* Given problem *
Begin at the line that contains "This screenshot has" and stop at the end of the records. Rewrite those lines with "button" replaced by "control", leave everything else unchanged, and omit the pictures.

* Records for this exercise *

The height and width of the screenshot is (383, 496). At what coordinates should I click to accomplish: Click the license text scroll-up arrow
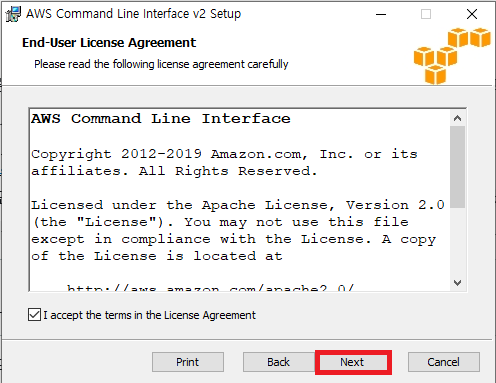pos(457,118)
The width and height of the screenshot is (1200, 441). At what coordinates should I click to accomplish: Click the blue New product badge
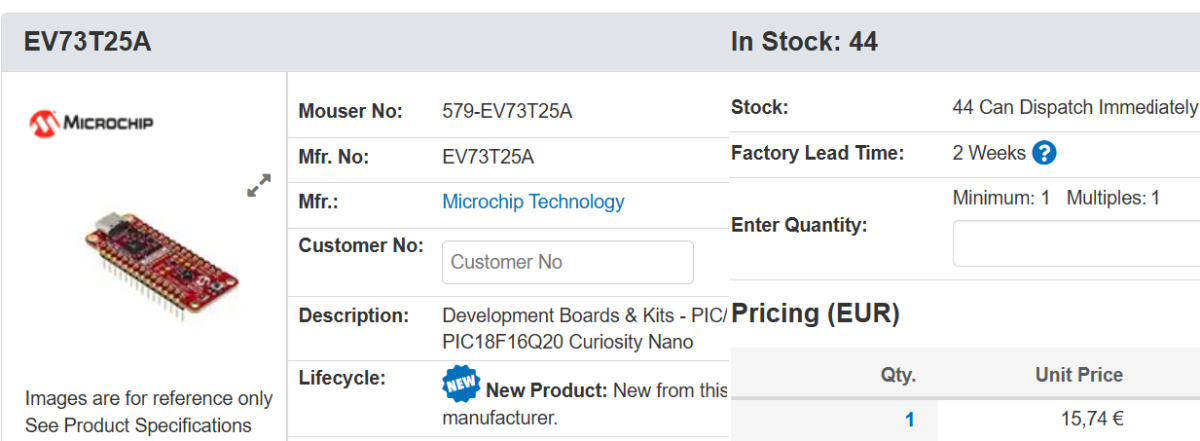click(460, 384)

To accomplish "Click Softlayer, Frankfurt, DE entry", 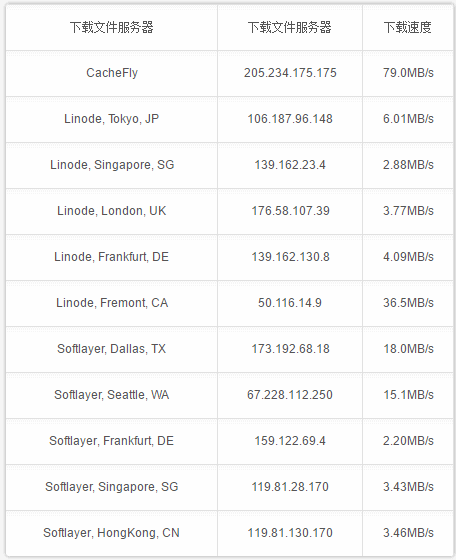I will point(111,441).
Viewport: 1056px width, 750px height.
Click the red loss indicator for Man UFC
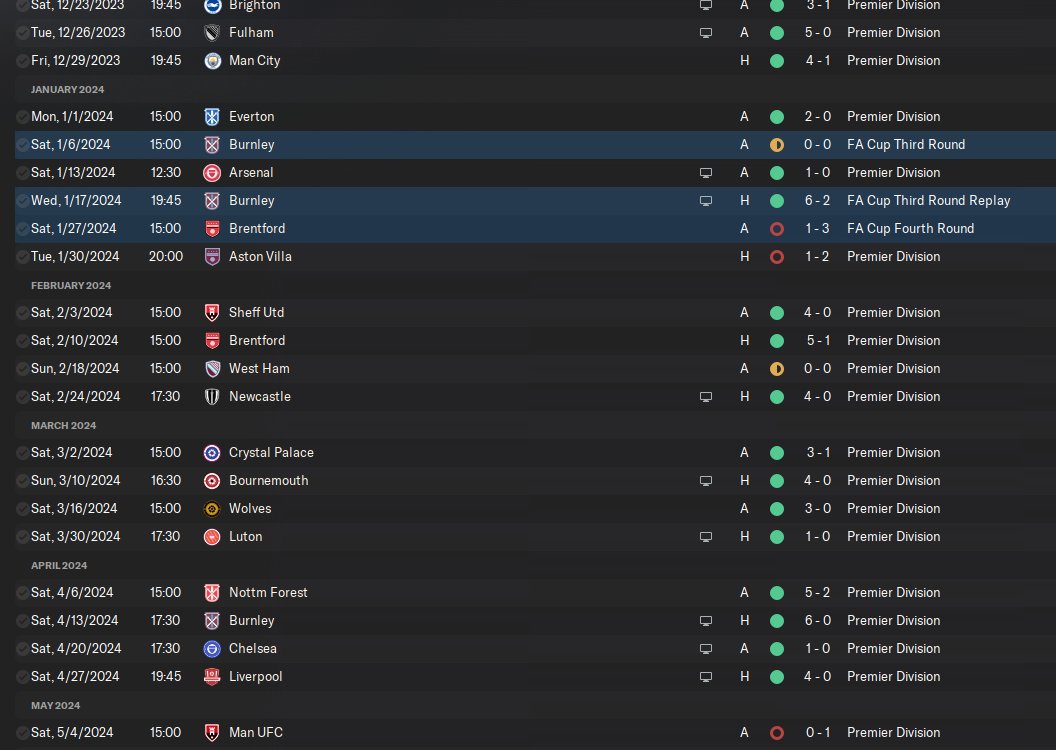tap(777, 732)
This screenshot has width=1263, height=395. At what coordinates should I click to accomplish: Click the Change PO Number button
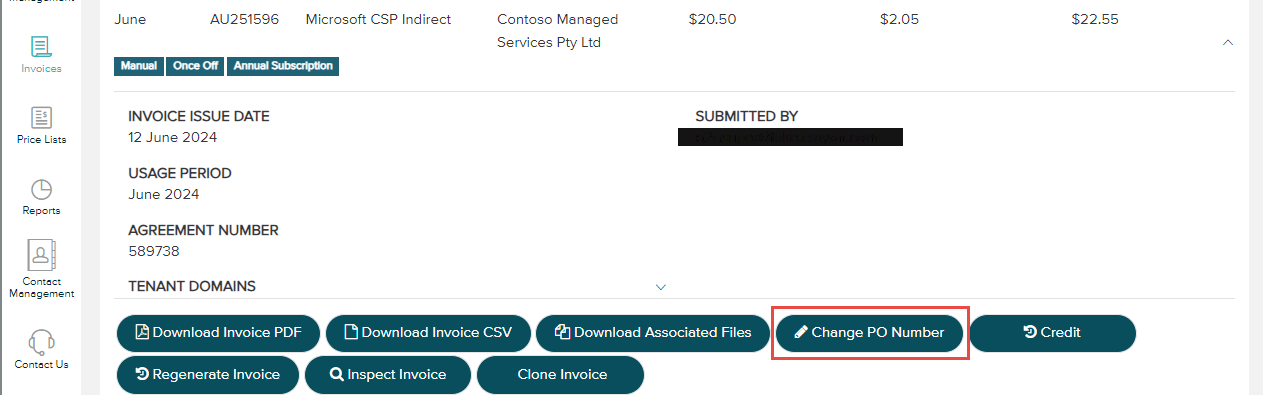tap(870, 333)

* Solution to the exercise *
This screenshot has width=1263, height=395. At what coordinates should I click to accomplish: Click the Change PO Number control
tap(870, 333)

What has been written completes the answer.